The title of FX’s The Old Man doesn’t really tell you what kind of show it is. It could be a wacky multicamera sitcom about an ill-behaving senior citizen who gets kicked out of his retirement home and has to move in with his hipster grandson. It could be a whimsical dramedy about a retiree figuring out how to fill his days. Or it could be what it actually is: a thriller starring Jeff Bridges as a renegade former CIA operative who has to kill a lot of people when the fugitive identity he’s lived under for decades is discovered. Even the show’s poster image is relatively nondescript, with Bridges’ giant head floating behind the concerned body of co-star John Lithgow as his former handler. It tells you that The Old Man stars two revered, award-winning actors, and not much else.
But even if FX had opted to change the title from that of the Thomas Perry novel on which the show is based — maybe to The Dude Abides Murder? — The Old Man would still feel somewhat generic. It offers exactly what the poster promises, in two excellent performances from Bridges and Lithgow (plus strong supporting ones from Amy Brenneman, Alia Shawkat, and Gbenga Akinnagbe), and offers a bonus in some gripping close-quarters combat sequences. But the story itself feels like an afterthought, and the energy level tends to droop whenever Bridges is not getting his homicide on.
More from Rolling Stone
Bridges plays Dan Chase, who once upon a time was a hotshot agent working in Afghanistan in the Eighties. Then he betrayed both his chief asset and the Agency and disappeared, building a happy and lucrative life, alongside a wife and daughter, under an assumed name. When the series begins, he is a widower whose only remaining family appears to be his two Rottweilers, who seem adorably docile until their master’s life is threatened, at which point they become his cold-blooded, highly-skilled bodyguards. The dogs come in handy, as does Chase’s own rusty but formidable aptitude for violence, when the government catches up to him and dispatches an assassin to his lovely suburban home. Soon, he’s on the run from ex-colleague Harold Harper (Lithgow), now an assistant FBI director, and Harper’s protégé Angela Adams (Shawkat). He poses as the guest-house tenant of lonely divorcée Zoe McDonald (Brenneman) while trying to evade the deadly Julian Carson (Akinnagbe), whom Harper engages on the side because he is better off with his old colleague dead rather than captured.
This is a perfectly fine thriller setup. And the pragmatic, utterly ruthless Chase is a good showcase role for Bridges at the more taciturn end of his late-career range. (Think Hell or High Water more than True Grit.) The first two episodes are directed by Jon Watts, and the next two by Greg Yaitanes (Banshee, Quarry), and all are periodically elevated by bursts of violent combat that are remarkably staged and shot. Watts’ Spider-Man movies with Tom Holland do not feature memorable action, even by the Marvel Cinematic Universe’s oddly lax standards in this area. But those set pieces tend to be huge in scale with lots of special effects, where these work precisely because of how intimate they are.
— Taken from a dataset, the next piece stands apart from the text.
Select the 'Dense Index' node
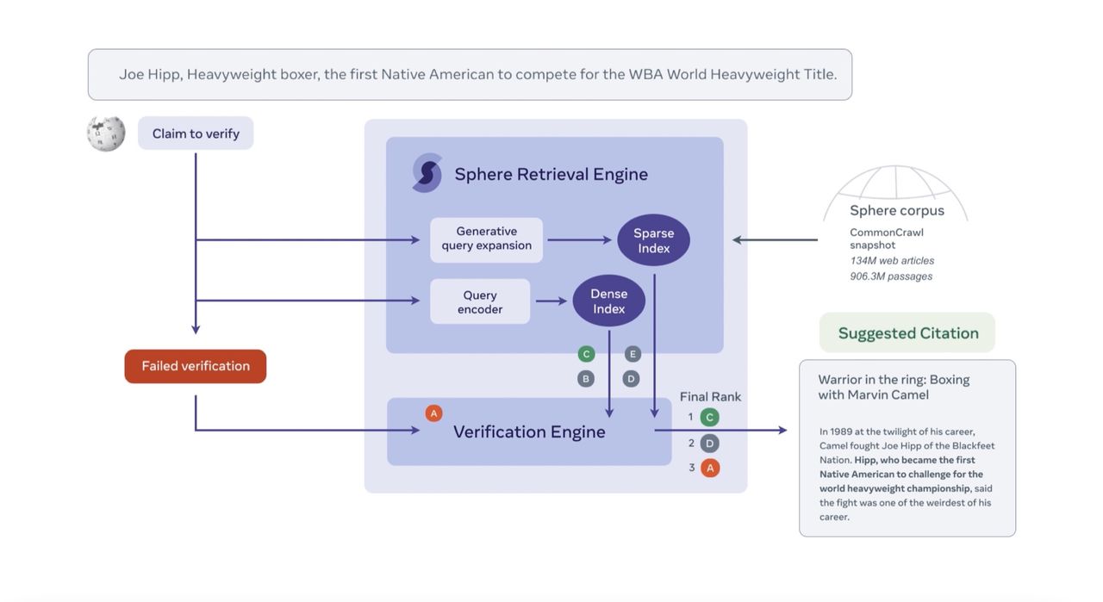The height and width of the screenshot is (602, 1103). [608, 301]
Rather than battling robotic drones atop London Bridge or the Green Goblin on Liberty Island, Dan Chase is often wrestling on kitchen floors with hitmen in dark clothing, and Watts and Yaitanes both do impressive work making the septuagenarian, cancer-surviving Bridges seem like the man who would of course win each of these fights(*).
(*) In general, it’s a great-looking show, with vivid colors and beautiful compositions.
It’s when the knives and dog fangs aren’t flying that The Old Man starts to show the age of its component parts. As adapted from Perry’s book by Jonathan E. Steinberg and Robert Levine, the plot feels warmed-over, the twists — particularly the one the show clearly thinks will drop audience members’ jaws — telegraphed well in advance, the characters brought to life more by those fine actors than by the material they’re given. And the flashbacks to Chase’s earlier years in Afghanistan are extremely nap-inducing, despite featuring a good actor in Bill Heck (The Ballad of Buster Scruggs) as the young Chase.
The caliber of the performers and performances is better able to elevate the material in the present day, particularly in scenes pairing Bridges and Brenneman. Their relationship starts out as something of a rehash of her dynamic with Robert De Niro in Heat, where she’s drawn to a charismatic stranger without realizing he’s a wanted man. But the actors’ chemistry is strong, and as the season moves along and Zoe begins to understand more about the situation she is trapped in, her role in things becomes more compelling than the cat-and-mouse games with Harper, or the ongoing threat of Carson.
Anytime you put this many great actors in one show, shoot it this well, and feature action this strong, you’re going to have something interesting. But just as Harold Harper still doesn’t quite understand why his old friend threw his whole career away to go rogue, it’s not hard to look at all the talent assembled for The Old Man and wish that the show lived up to its full potential.
The Old Man premieres June 16 on FX, with episodes releasing weekly and streaming the next day on Hulu. I’ve seen the first four of seven episodes.